Tuesday, February 15, 2022
BILOXI, Miss. (AP) — A city on the Mississippi Gulf Coast has unveiled a statute to honor an Apollo 13 astronaut who grew up there.
The Sun Herald reported a crowd turned out Sunday in Biloxi to cheer 88-year-old Fred Haise Jr. He left his handprints in concrete and pulled a drape to reveal the 8-foot (2.4-meter) statue that depicts him in his spacesuit.
“This is such an incredible day,” Haise said as he looked at the crowd.
The original ceremony was planned for the 50th anniversary of Apollo 13 in April 2020 but was canceled because of COVID-19. Sunday’s event went on despite the death of Haise’s wife, Patt, less than a week earlier.
Two days after launch, an oxygen tank exploded on board Apollo 13, forcing the crew to abandoned their moon landing.
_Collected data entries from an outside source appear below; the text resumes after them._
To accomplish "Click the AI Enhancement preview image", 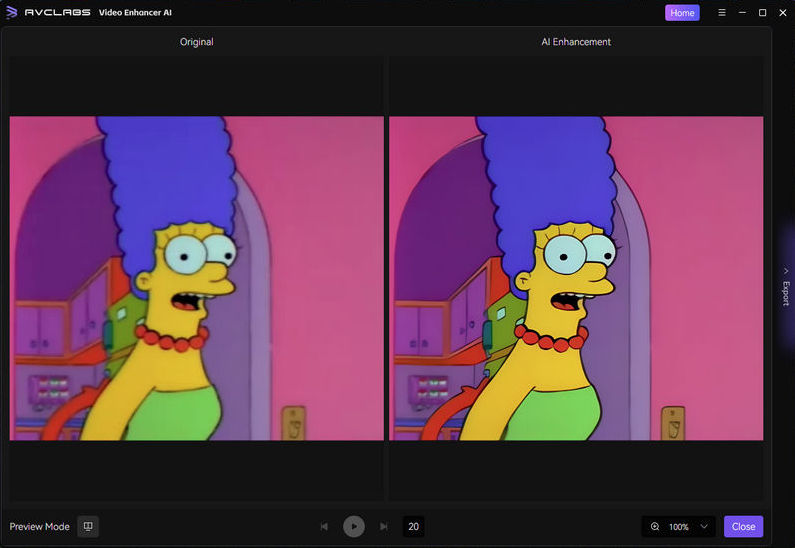I will (575, 278).
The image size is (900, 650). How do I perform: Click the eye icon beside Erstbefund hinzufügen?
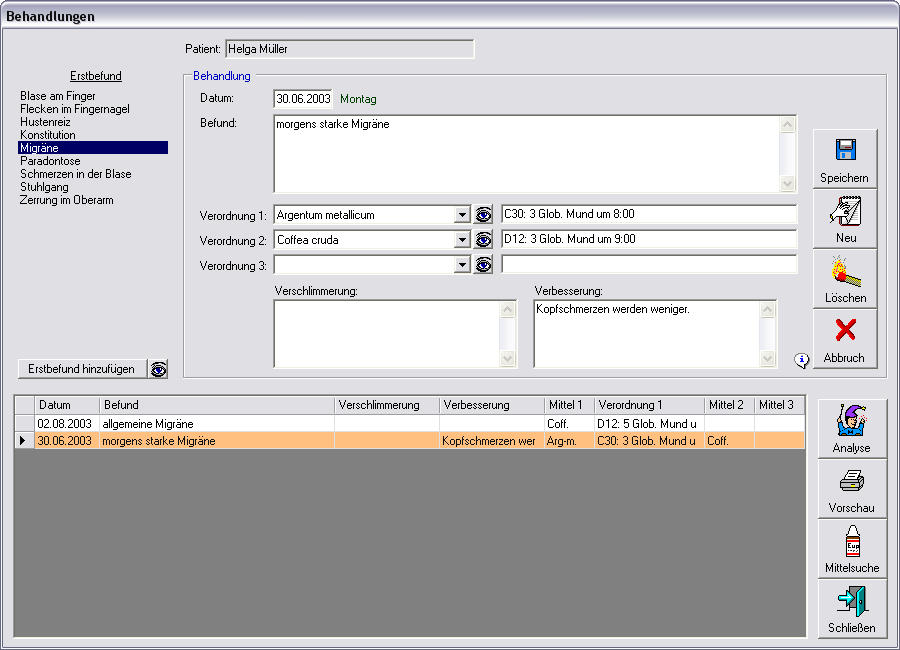pos(159,369)
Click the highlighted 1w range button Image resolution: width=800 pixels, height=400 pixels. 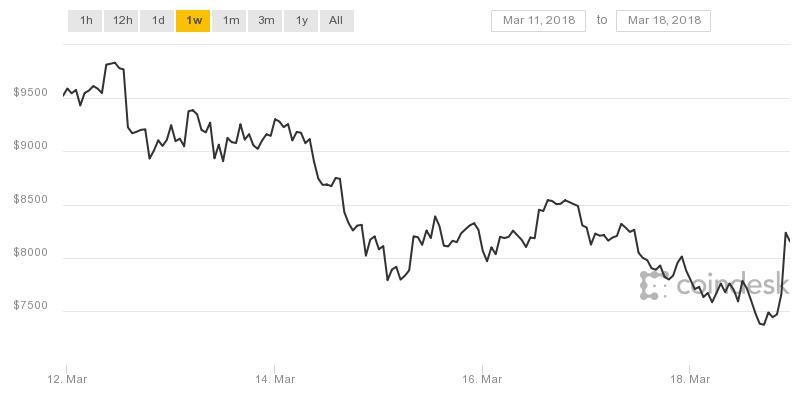[193, 20]
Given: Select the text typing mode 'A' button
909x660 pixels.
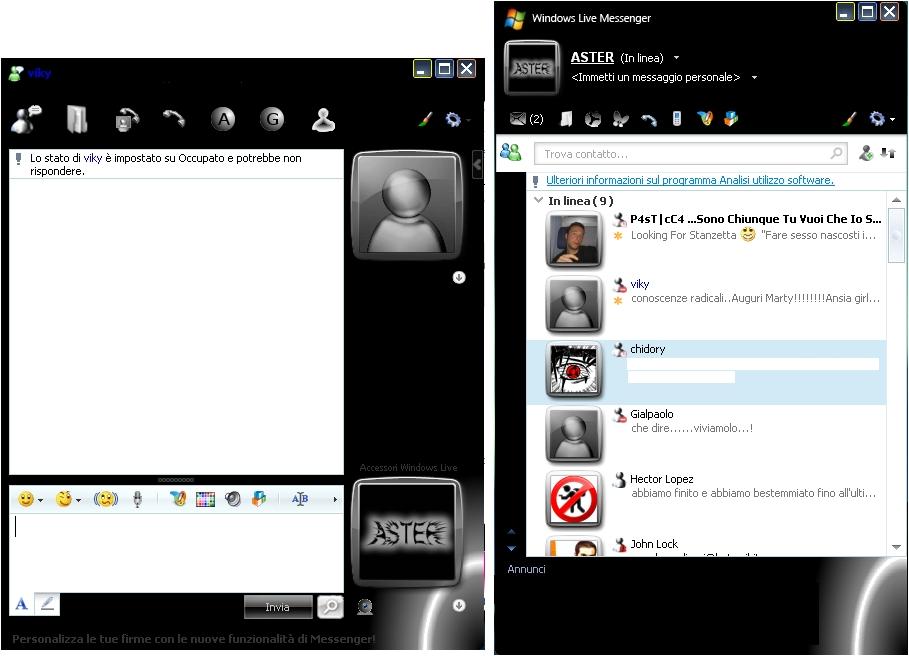Looking at the screenshot, I should 21,604.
The harrowing mission was depicted in a 1995 movie directed by Ron Howard.
Haise survived Apollo 13 and an airplane crash as a test pilot. He spent the past 15 years helping build Infinity Science Center in south Mississippi to inspire students to embrace science and technology.
Biloxi Mayor Andrew “FoFo” Gilich said the day and the ceremony was to honor “the amazing life and accomplishments of Biloxian Fred Haise — and I’ll say, the greatest Biloxian.”
Only 24 people ever flew around the moon, “and one of them was a Biloxian,” Gilich said.
The statue was created by another Biloxi native, sculptor Mary Ott Tremmel Davidson, who completed it over two years while battling cancer.
Haise said when children look at the statue, he hopes they know becoming an astronaut took hard work.
“You had to have a discipline, you had to have a goal and work toward that goal,” he said. “In my case, quite an exciting life."